In addition to Siegel, the Schorr Prize judging panel included preliminary judges Christine Chinlund, former Managing Editor for News, The Boston Globe; Katie Colaneri, Assistant News Director, WHYY; Terry Gildea, Executive Director, PRNDI; Sarah Ashworth, Director of News, Vermont Public Radio; Susanna Capelouto, Senior Editor, WABE; Erica Peterson, Director of News and Programming, WFPL.

Dreier will be presented with the prize at the WBUR Gala taking place April 22 at the JFK Library in Boston, Massachusetts. An annual benefit for the public radio station, the gala supports independent news and programming.

The Schorr Prize is named for the late NPR senior news analyst and veteran Washington journalist Daniel Schorr who died in 2010. Schorr was a believer in supporting talented young journalists as they rose through the ranks of public radio. The annual $5,000 Prize — sponsored by WBUR and Boston University, and funded by Jim and Nancy Bildner — salutes a new generation of public radio journalists under the age of 35, seeking to inspire them to stretch the boundaries of the medium.

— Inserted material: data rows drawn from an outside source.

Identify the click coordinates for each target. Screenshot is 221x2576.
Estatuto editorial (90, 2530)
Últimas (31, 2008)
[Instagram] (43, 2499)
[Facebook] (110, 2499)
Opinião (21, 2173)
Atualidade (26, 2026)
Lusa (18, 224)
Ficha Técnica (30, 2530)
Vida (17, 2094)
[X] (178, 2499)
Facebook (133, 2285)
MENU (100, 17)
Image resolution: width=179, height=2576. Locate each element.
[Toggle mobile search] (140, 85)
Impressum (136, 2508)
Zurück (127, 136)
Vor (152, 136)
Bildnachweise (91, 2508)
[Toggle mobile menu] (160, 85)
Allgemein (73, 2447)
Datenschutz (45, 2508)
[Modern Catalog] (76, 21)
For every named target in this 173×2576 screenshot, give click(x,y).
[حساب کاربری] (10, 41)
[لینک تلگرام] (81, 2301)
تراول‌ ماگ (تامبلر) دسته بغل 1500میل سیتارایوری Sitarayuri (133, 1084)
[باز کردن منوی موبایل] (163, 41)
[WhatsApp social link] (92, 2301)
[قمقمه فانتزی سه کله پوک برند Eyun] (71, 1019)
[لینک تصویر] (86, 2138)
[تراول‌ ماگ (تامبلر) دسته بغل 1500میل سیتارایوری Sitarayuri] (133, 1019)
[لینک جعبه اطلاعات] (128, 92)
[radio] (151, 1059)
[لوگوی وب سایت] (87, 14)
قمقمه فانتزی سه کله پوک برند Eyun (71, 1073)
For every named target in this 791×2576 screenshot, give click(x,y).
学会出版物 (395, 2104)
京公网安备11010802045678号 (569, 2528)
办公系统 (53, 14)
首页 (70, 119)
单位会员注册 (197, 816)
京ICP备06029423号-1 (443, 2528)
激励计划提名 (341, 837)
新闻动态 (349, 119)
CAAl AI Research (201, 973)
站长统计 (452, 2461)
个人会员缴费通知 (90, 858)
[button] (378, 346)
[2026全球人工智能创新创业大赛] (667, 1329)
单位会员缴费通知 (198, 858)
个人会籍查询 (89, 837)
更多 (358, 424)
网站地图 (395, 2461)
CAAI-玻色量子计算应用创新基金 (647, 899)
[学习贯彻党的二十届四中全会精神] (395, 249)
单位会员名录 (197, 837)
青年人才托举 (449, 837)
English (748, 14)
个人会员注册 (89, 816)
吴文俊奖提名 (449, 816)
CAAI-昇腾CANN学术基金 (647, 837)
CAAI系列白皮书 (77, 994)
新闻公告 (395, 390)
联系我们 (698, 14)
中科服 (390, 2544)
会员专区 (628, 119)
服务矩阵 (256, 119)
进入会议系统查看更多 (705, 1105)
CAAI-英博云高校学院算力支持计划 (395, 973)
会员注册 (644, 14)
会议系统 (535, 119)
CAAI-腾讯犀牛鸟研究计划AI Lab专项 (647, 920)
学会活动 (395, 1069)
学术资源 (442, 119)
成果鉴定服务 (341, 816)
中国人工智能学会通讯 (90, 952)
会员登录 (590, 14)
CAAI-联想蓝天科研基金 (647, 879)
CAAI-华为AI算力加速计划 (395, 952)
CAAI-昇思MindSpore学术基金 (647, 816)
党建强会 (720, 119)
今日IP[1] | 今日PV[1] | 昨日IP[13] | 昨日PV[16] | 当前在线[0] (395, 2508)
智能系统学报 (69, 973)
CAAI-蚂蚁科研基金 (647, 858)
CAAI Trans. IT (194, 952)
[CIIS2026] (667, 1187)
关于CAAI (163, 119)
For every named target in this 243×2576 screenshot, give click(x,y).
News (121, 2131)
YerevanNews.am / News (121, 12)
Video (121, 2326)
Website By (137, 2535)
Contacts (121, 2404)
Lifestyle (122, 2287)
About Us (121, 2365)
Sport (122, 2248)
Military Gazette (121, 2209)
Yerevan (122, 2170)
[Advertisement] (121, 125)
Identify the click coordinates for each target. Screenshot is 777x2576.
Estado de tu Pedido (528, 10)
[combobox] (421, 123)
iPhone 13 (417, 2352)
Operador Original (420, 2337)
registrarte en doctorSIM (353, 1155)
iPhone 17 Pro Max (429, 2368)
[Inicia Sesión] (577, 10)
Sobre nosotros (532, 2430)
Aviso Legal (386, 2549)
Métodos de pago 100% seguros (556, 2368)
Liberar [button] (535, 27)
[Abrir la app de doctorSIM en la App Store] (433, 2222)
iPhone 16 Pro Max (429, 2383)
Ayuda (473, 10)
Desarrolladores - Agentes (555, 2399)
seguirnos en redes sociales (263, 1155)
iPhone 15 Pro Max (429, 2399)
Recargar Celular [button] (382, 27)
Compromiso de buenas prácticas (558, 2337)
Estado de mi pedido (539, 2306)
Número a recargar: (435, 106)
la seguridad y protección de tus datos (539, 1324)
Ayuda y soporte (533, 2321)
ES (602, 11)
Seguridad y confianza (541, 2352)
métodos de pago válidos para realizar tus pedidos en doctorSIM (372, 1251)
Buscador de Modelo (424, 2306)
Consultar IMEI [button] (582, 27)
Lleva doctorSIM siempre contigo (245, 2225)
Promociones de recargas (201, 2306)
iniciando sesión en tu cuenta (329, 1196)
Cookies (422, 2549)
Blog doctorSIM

Past Schorr Prize winners include former WLRN reporter Wilson Sayre (2017); former WNYC reporter and now a reporter for NPR’s Planet Money Sarah Gonzalez (2016); WAMU reporter Patrick Madden (2015); WFPL reporter Devin Katayama, now a reporter for KQED, San Francisco (2014); WBEZ producer Becky Vevea (2013); KUNC reporter Grace Hood (2012); NPR host David Greene (2011); NPR reporter Ailsa Chang (2010); reporter Chana Joffe-Walt, who covers global economics for NPR’s multimedia project “Planet Money” (2009); former NPR defense correspondent Guy Raz, now the host of the “TED Radio Hour” (2008); and NPR investigative correspondent Laura Sullivan (2007).